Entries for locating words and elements
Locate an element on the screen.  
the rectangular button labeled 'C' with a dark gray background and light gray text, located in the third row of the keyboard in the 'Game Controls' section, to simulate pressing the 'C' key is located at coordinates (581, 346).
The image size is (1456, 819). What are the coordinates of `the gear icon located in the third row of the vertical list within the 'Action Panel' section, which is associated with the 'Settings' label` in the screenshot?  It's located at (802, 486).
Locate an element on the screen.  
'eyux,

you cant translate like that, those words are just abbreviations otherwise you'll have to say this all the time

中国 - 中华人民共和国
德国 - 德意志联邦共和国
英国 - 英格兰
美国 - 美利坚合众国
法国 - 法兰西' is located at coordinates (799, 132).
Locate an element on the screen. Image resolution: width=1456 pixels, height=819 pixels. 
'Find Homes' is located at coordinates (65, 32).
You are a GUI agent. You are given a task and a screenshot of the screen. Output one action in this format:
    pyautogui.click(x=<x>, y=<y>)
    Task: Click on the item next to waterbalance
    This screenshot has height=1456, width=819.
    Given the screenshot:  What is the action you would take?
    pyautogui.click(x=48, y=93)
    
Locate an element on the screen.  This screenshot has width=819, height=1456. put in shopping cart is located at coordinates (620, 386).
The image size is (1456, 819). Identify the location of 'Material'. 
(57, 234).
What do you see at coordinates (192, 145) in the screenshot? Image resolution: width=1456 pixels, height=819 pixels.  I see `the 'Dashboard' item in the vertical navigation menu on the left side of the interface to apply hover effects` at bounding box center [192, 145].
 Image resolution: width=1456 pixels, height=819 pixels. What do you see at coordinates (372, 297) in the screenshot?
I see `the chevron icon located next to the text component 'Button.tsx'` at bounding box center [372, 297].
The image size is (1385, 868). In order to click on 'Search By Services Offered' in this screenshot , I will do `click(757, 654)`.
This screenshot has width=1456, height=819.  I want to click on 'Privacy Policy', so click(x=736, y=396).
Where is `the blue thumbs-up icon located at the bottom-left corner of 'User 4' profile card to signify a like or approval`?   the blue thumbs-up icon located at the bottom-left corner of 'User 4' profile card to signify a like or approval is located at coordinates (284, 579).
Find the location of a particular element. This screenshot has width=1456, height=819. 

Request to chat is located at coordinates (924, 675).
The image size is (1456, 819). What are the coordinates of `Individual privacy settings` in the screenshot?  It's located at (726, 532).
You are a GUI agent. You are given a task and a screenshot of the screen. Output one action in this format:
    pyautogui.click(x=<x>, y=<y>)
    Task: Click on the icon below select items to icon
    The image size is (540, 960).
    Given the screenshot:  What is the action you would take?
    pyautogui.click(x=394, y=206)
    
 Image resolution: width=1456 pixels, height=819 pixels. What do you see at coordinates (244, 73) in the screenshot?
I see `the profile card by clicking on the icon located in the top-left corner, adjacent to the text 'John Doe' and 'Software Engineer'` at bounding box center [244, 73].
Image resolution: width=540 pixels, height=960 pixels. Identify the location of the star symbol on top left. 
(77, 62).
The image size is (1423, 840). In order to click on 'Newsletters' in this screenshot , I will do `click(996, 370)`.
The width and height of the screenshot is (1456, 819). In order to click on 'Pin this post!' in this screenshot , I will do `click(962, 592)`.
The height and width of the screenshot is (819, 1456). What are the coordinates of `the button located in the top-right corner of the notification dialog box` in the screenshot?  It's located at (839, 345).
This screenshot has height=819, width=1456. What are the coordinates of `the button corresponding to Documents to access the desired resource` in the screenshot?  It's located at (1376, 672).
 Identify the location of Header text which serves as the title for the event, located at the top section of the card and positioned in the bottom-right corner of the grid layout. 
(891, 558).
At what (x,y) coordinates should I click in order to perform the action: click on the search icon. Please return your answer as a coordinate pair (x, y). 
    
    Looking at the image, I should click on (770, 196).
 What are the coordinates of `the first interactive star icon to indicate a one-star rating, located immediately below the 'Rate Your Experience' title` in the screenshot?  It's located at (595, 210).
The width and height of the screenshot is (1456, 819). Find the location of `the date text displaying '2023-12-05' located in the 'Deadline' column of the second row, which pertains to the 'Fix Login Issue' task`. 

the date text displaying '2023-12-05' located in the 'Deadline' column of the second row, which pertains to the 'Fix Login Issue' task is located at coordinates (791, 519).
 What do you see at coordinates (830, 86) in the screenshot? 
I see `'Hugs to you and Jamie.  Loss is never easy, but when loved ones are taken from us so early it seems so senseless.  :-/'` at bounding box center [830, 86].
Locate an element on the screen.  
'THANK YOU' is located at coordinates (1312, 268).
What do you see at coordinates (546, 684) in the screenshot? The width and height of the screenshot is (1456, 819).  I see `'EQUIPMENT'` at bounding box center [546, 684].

• [Stated exercise]: Return each line of the rows above that contains the string "section". The match is case-sensitive.

• [Expected output]:
the rectangular button labeled 'C' with a dark gray background and light gray text, located in the third row of the keyboard in the 'Game Controls' section, to simulate pressing the 'C' key is located at coordinates (581, 346).
The image size is (1456, 819). What are the coordinates of `the gear icon located in the third row of the vertical list within the 'Action Panel' section, which is associated with the 'Settings' label` in the screenshot?  It's located at (802, 486).
 Identify the location of Header text which serves as the title for the event, located at the top section of the card and positioned in the bottom-right corner of the grid layout. 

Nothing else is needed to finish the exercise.